Boca Juniors
- Full name: Club Atlético Boca Juniors
- Nicknames: Xeneizes (Genoese), Azul y Oro (Blue and Gold), La Mitad Más Uno (Half plus One)
- Founded: 1910; 116 years ago (Reserve teams)
- Ground: Centro de Entrenamiento Boca Juniors, Ezeiza
- Capacity: 1,000
- Chairman: Jorge Amor Ameal
- Manager: Silvio Rudman
| Home colours | Away colours |

= Boca Juniors Reserves and Academy =

Football club

Boca Juniors Reserves and Academy are the reserve and youth academy teams of Boca Juniors. Boca Juniors reserve team plays in the "Primera División de Reserva", the reserve division of Primera División. Home matches are played at the "Boca Juniors Training Center", inaugurated in 2017 and sited in Ezeiza, Buenos Aires. The Boca Juniors reserves are the team with the most Torneo de Reserva championships with 20 titles, since the squad was established in 1910.

Some of the most notable players from the youth divisions include Américo Tesoriere, Pedro Calomino, Alfredo Garasini, Ernesto Lazzatti, Natalio Pescia, Mario Boyé, Antonio Rattín, Ángel Clemente Rojas (regarded by many supporters as the greatest idol in club's history), Alberto Tarantini, Roberto Mouzo, Oscar Ruggeri, Diego Latorre, Fernando Gago, Carlos Tevez, and Leandro Paredes.

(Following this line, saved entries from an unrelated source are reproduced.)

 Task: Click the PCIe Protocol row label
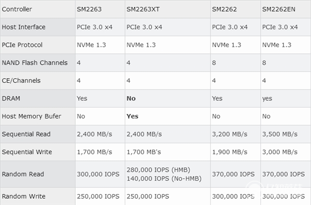point(22,45)
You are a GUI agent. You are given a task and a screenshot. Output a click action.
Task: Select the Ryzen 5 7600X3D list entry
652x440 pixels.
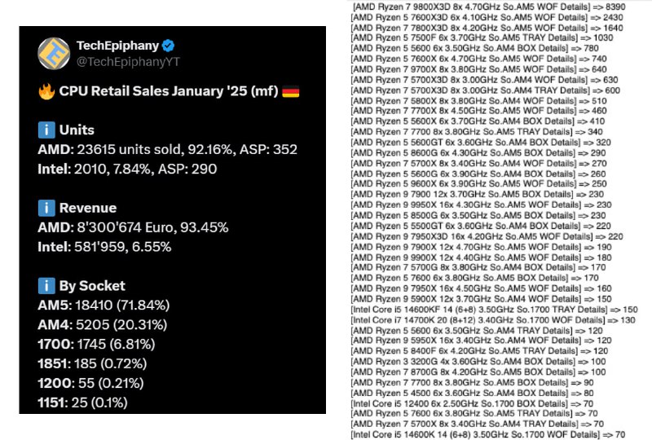[x=487, y=17]
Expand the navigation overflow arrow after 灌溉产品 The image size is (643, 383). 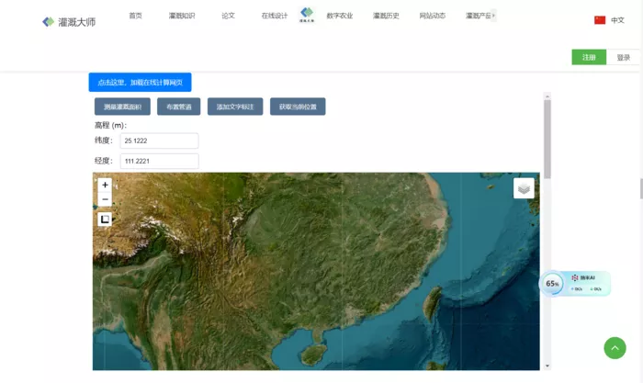tap(493, 16)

On the other side, Sebastián Battaglia is the most winning player in club's history with 19 titles won (17 as player and 2 as manager).

According to the International Centre for Sports Studies, Boca Juniors is the club which trained the largest number of professional players worldwide, having trained 78 footballers. The statistic took 285 clubs from 15 different leagues.

== The Academy ==

Known as "The Boca Factory", Boca Juniors youth divisions contains teams from under-8 to under-20 level. They participate in Argentina's youth leagues organized by the Argentine Football Association. In 1996 Mauricio Macri (who had been elected president of the club one year later) stated that rather than buy players for huge money only to put too much expectation on them and watch them under-perform, they wanted to create their own stars. Therefore, Boca hired two very influential figures; one was Bernardo Griffa, a leading expert of youth in Argentina who had created a successful scouting network at Newell's Old Boys. The second was Ramón Maddoni, the king of 'baby football' (indoor six-a-side football for 5–12 year olds), who had a long career at Club Parque at the moment of being hired by Boca Juniors.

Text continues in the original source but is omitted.